Chinchero was a popular spot for Inca royalty, possibly because of the beautiful views of the nearby river and snow-capped mountains. In fact, this village was the favorite spot for Tupac Yupanqui, who built a palace and agricultural terraces around the Rio Vilcanota. The ruins also make historians and scientists suspect that Chinchero was largely populated during Incan times.

The striking remnants left behind by the Incas suggest that Chinchero was once an important village in the empire. The massive stonewall in the main plaza and the agricultural terraces which are still in use, were built by Tupac Yupanqui, who used Chichero as a country resort.

There is also an adobe colonial church from the early 17th century, which was built upon the foundation of an Inca temple or palace. Inside the ceiling and walls are covered in amazing floral and sacred designs, which can be viewed on Sundays when it opens for mass. Lake Piuri is also worth a visit, which is only a half hour walk away. A walk around the lake takes about three hours as you pass through quaint villages.

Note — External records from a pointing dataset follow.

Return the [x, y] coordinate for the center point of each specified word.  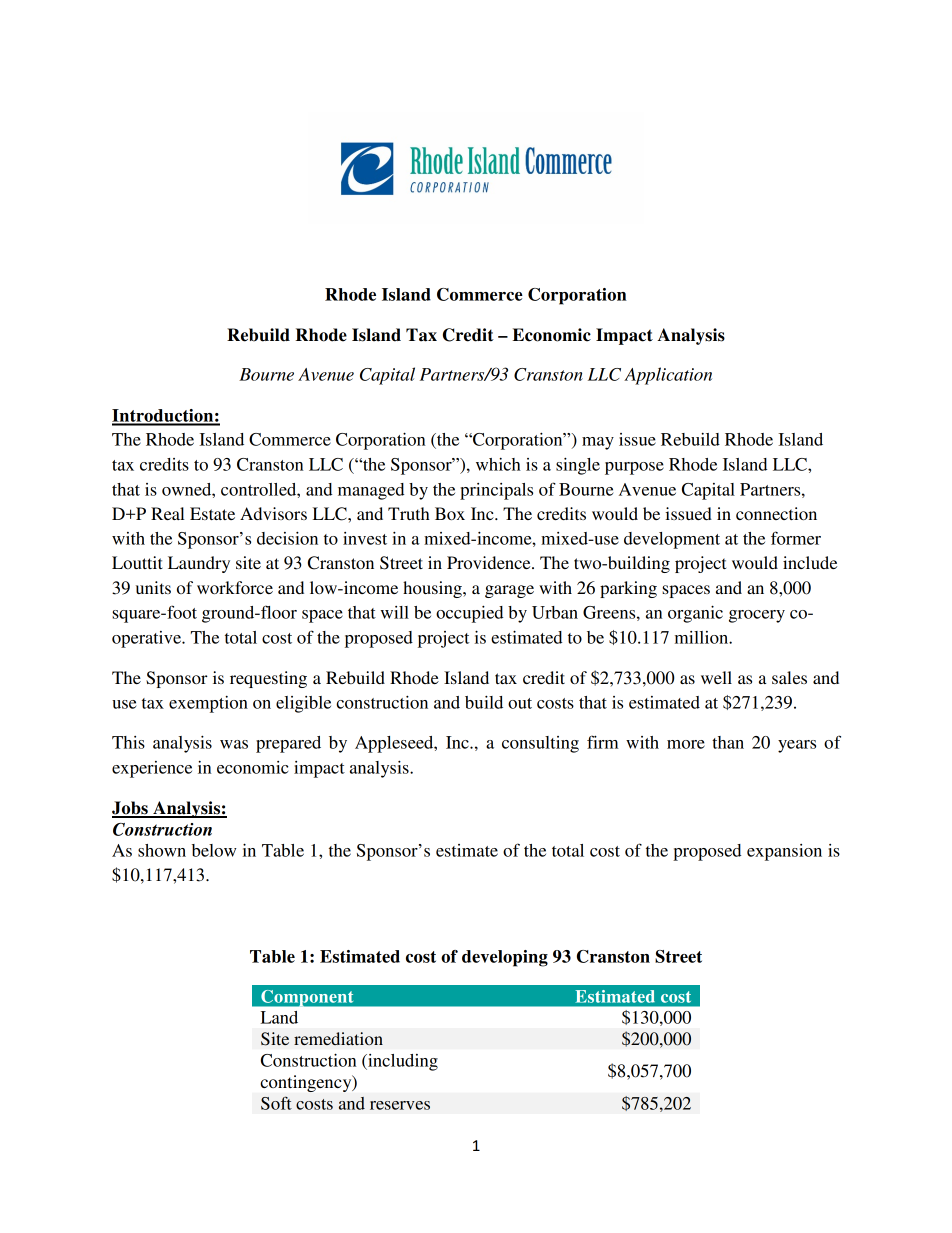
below [214, 850]
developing [505, 958]
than [728, 742]
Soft [276, 1103]
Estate [212, 513]
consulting [540, 744]
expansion [784, 852]
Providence [490, 562]
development [672, 540]
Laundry [199, 564]
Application [668, 376]
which [498, 464]
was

Just outside of Mara is the fascinating but lesser known Inca site of Moray, which consists of two large circular terraces that form giant amphitheatre-type shapes. It is uncertain exactly what this area was used for, but one theory is that each level of the irrigation canals were used for its different microclimate in order to acclimatize and domesticate different crops and determine which areas were best for agriculture.

Stone stairs were built into the terrace walls, which allow visitors to walk down to the bottom level. From this vantage point you can get an upward, all encompassing view of the stonewalls and open sky.

The salt beds of Salinas are not too far from Moray, so it would be feasible to visit both sites in one day. The salt mines are located in the northwest of the Maras Village and have been used since ancient times.

There are 3000 small pools that line the mountainside, each yielding about 150 kilos of salt per month. The pools are fed by a saltwater hot spring, which has been diverted into the salt beds where the water evaporates and leaves crystallized salt to be harvested.
The geometric blocks of coffee-colored squares are a favorite site for photographers. The Mara village is also a beautiful site that lies atop a 3038m plateau where La Veronica and Chikon mountains can be seen.

The locals still harvest the saltpans just as their ancestors have for thousands of years. A special tour is offered, which allows the visitor to participate in the different stages of salt extraction: cleaning, irrigation, collection, and transfer.

The most convenient way to get to both sites is by taking a taxi or bus from Chinchero to the village of Maras. From there you can walk 9km/5.4 miles to Moray. Another option is to hike several hours from Urubamba to Maras or mountain bike from Cuzco or Urubamba.